(Dataset records)
****************************************
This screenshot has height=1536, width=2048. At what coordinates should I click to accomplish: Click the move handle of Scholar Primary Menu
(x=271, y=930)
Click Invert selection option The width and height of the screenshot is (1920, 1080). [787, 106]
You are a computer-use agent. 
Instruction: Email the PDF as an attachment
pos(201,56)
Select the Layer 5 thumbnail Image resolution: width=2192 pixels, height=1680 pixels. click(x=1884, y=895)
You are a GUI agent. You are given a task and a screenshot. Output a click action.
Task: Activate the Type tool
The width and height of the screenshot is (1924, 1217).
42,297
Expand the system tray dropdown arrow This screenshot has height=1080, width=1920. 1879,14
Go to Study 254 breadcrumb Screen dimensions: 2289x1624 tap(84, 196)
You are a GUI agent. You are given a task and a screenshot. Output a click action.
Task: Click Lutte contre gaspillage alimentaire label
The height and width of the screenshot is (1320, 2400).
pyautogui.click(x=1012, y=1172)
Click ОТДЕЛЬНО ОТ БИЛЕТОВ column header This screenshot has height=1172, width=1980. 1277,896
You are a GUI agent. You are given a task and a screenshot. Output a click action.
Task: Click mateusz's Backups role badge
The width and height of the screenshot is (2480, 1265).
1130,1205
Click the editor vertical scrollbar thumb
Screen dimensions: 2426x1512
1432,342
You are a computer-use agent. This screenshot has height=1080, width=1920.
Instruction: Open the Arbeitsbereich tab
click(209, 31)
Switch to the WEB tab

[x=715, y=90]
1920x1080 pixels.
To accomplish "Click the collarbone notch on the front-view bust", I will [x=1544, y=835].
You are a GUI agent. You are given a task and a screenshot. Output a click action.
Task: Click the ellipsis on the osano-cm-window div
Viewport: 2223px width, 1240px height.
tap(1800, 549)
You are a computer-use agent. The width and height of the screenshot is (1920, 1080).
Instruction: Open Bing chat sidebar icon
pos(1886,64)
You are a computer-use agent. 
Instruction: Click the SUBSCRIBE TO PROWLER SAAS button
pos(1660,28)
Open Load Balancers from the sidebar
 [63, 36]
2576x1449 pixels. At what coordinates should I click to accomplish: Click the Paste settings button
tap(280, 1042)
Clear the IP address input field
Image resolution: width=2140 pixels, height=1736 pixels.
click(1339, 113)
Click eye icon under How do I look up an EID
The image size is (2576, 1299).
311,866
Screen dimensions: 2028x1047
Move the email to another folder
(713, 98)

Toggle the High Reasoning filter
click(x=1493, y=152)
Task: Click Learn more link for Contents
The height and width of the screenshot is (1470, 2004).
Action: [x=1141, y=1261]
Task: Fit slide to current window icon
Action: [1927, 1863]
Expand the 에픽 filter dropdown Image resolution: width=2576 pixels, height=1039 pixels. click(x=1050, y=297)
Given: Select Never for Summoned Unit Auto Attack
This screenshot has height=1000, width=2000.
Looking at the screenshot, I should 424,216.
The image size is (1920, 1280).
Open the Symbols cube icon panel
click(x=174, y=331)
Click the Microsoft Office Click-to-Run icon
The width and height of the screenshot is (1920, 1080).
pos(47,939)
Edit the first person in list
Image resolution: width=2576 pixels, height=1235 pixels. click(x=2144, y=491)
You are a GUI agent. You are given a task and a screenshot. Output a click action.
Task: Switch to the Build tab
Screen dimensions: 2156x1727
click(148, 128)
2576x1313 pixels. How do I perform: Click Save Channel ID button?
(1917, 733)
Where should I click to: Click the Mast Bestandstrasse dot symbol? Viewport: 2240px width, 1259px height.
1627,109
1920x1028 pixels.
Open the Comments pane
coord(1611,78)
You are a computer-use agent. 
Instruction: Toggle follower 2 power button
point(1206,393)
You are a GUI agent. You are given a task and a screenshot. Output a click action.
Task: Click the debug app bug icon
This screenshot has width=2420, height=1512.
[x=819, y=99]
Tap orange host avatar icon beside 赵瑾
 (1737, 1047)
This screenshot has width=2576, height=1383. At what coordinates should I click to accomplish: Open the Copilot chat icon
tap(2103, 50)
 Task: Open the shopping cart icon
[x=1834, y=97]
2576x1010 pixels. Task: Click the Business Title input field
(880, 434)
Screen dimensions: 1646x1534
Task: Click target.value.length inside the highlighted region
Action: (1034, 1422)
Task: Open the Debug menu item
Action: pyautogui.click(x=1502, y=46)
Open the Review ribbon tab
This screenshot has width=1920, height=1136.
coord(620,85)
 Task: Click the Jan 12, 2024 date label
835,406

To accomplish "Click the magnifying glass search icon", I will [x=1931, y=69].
****************************************
Give back, word for word, only the lines above from the line holding "1920x1080 pixels." to the line holding "Task: Click Learn more link for Contents", both included.

1920x1080 pixels.
To accomplish "Click the collarbone notch on the front-view bust", I will [x=1544, y=835].
You are a GUI agent. You are given a task and a screenshot. Output a click action.
Task: Click the ellipsis on the osano-cm-window div
Viewport: 2223px width, 1240px height.
tap(1800, 549)
You are a computer-use agent. The width and height of the screenshot is (1920, 1080).
Instruction: Open Bing chat sidebar icon
pos(1886,64)
You are a computer-use agent. 
Instruction: Click the SUBSCRIBE TO PROWLER SAAS button
pos(1660,28)
Open Load Balancers from the sidebar
 [63, 36]
2576x1449 pixels. At what coordinates should I click to accomplish: Click the Paste settings button
tap(280, 1042)
Clear the IP address input field
Image resolution: width=2140 pixels, height=1736 pixels.
click(1339, 113)
Click eye icon under How do I look up an EID
The image size is (2576, 1299).
311,866
Screen dimensions: 2028x1047
Move the email to another folder
(713, 98)

Toggle the High Reasoning filter
click(x=1493, y=152)
Task: Click Learn more link for Contents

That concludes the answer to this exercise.